# TASK INSTRUCTIONS:
Copy the stretch from the line containing "Describe the element" through the end of the records, renaming "screenshot" as "screen capture" and leaving everything else unchanged. Leave the pictures out of your copy.

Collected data
%%

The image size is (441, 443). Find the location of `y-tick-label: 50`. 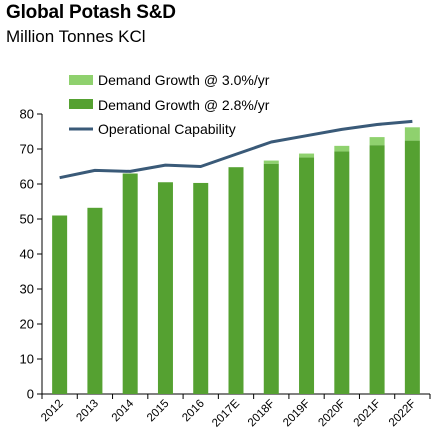

y-tick-label: 50 is located at coordinates (27, 220).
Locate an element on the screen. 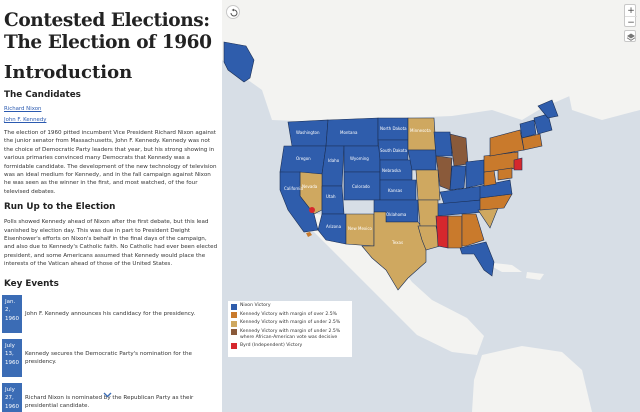 Image resolution: width=640 pixels, height=412 pixels. svg-text: Texas is located at coordinates (397, 242).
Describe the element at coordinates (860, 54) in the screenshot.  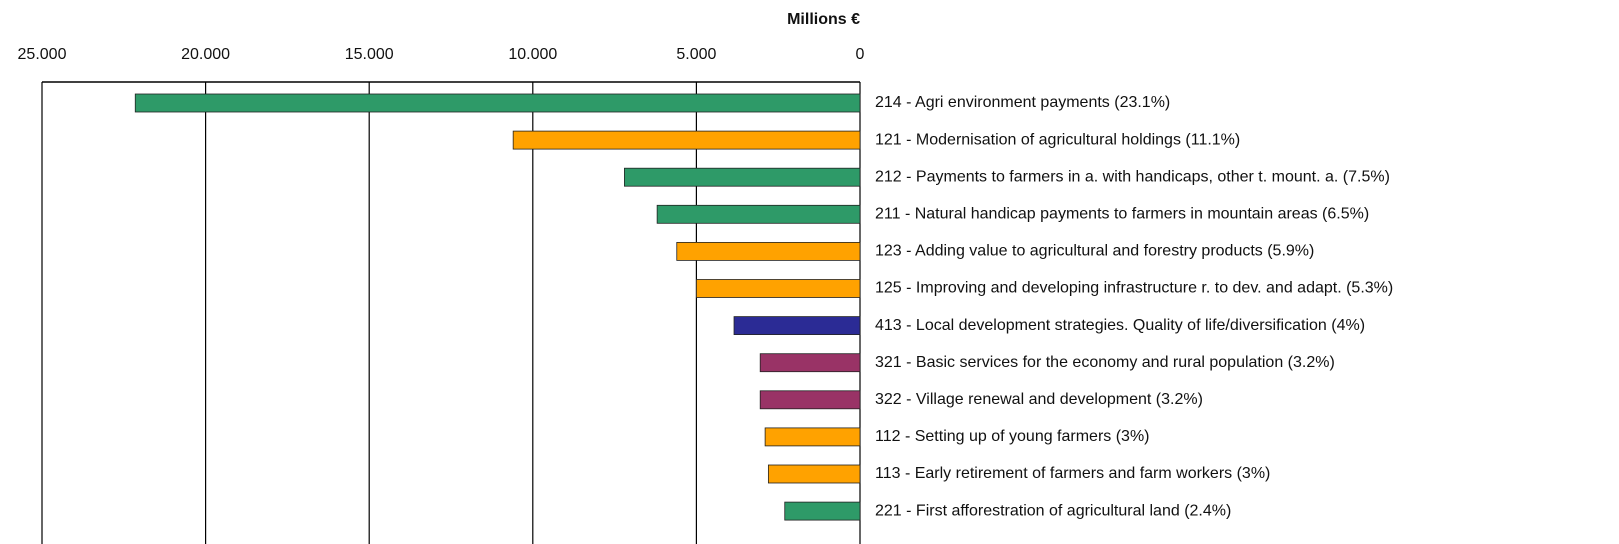
I see `x-tick-label: 0` at that location.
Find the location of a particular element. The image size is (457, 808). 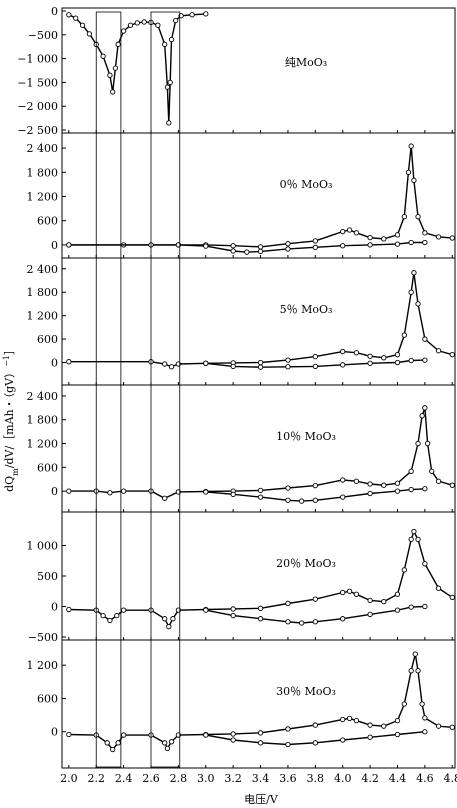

%%

# EXERCISE RESULT:
Describe the element at coordinates (860, 54) in the screen capture.  
I see `x-tick-label: 0` at that location.
Find the location of a particular element. The image size is (457, 808). 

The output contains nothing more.